Among the records below, find the lines that contain "should" and copy each of them.

[Exercise data Boundary: Start]

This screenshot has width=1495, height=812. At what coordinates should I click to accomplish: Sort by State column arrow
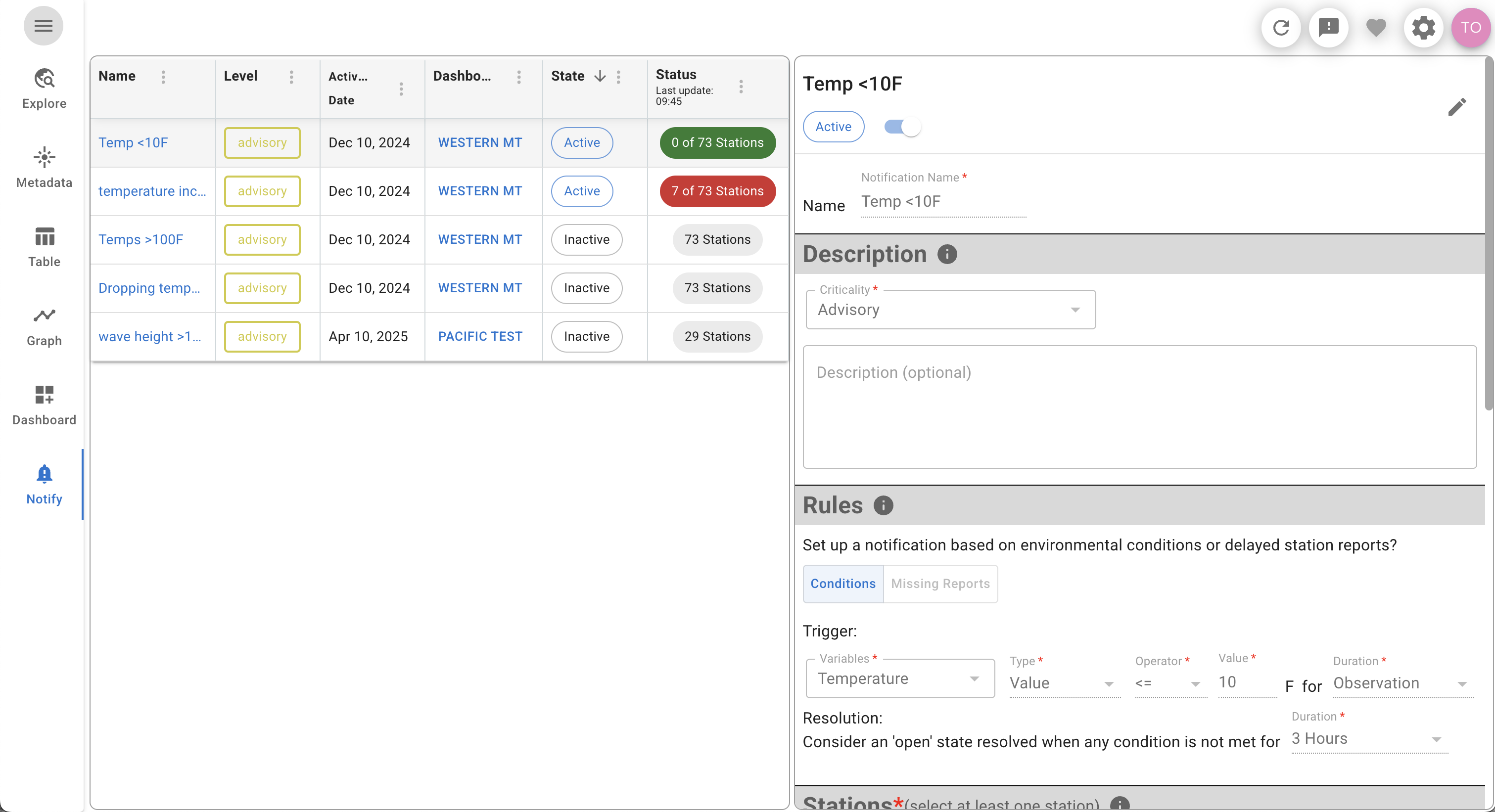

[Exercise data Boundary: End]
[Exercise data Boundary: Start]

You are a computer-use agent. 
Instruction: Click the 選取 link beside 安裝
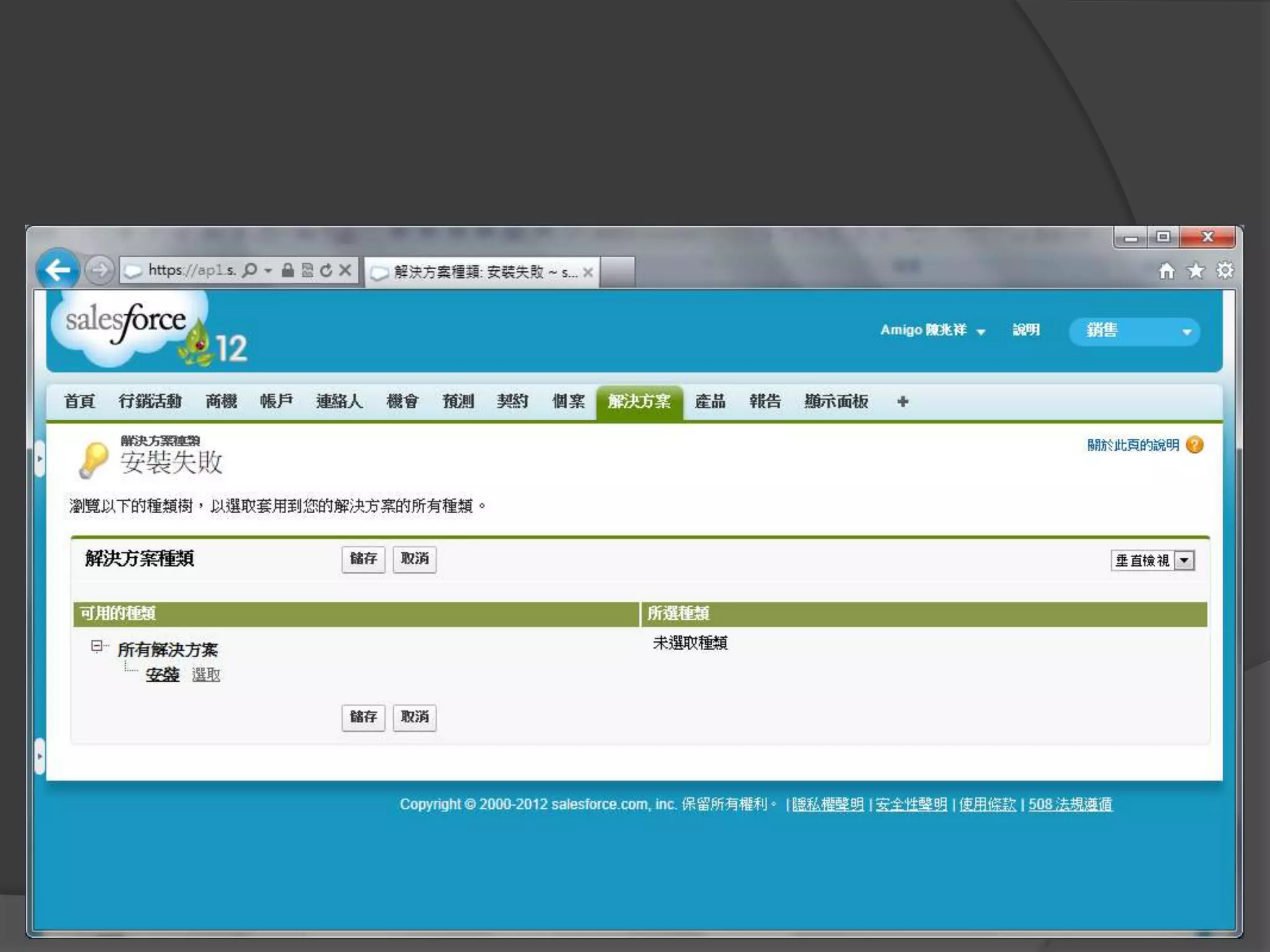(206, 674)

[Exercise data Boundary: End]
[Exercise data Boundary: Start]

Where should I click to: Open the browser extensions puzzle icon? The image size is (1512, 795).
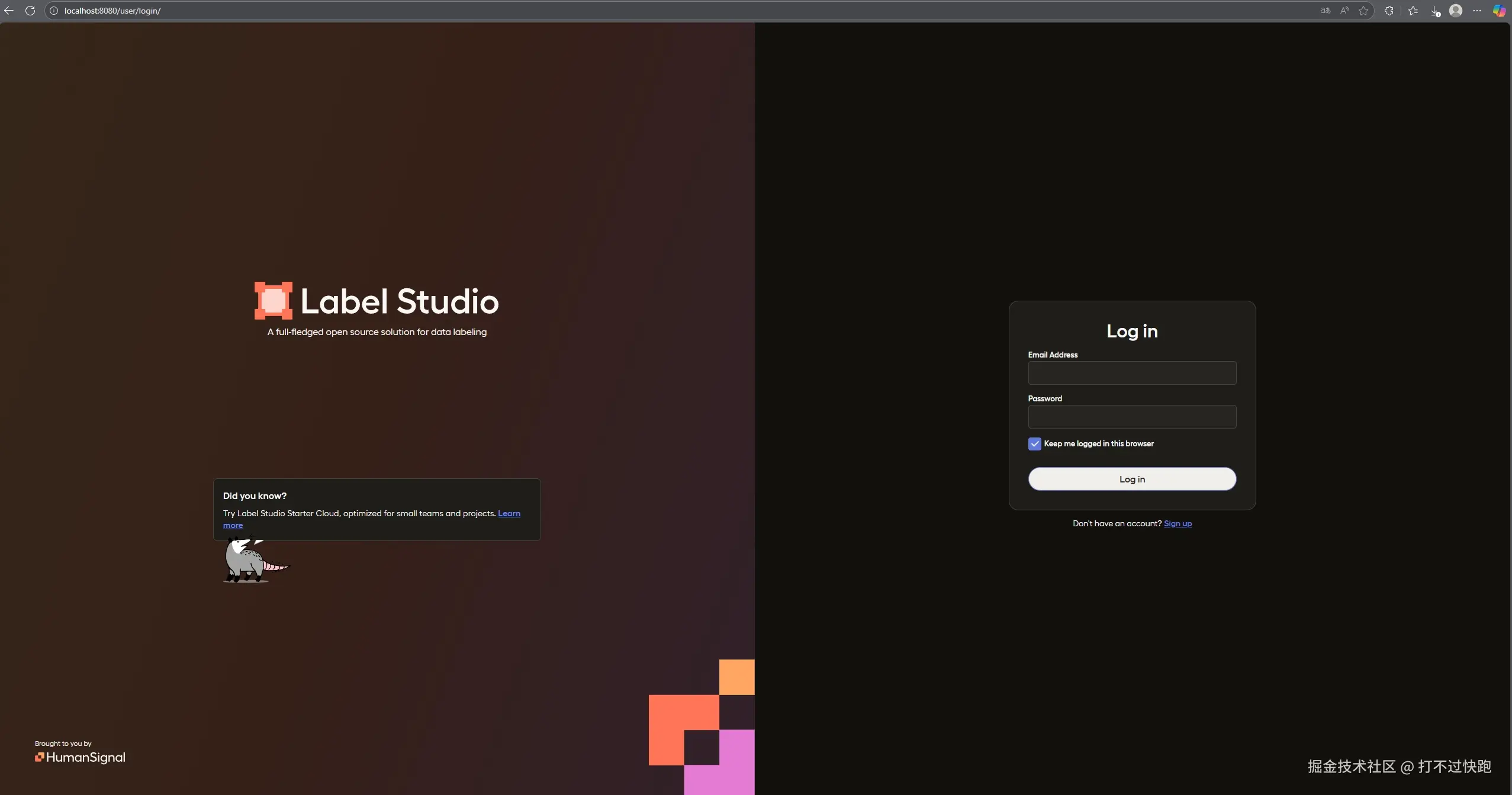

[Exercise data Boundary: End]

Your solution →
This screenshot has width=1495, height=812. At what coordinates should I click to accomplish: Sort by State column arrow
Where should I click to: Open the browser extensions puzzle icon? The image size is (1512, 795).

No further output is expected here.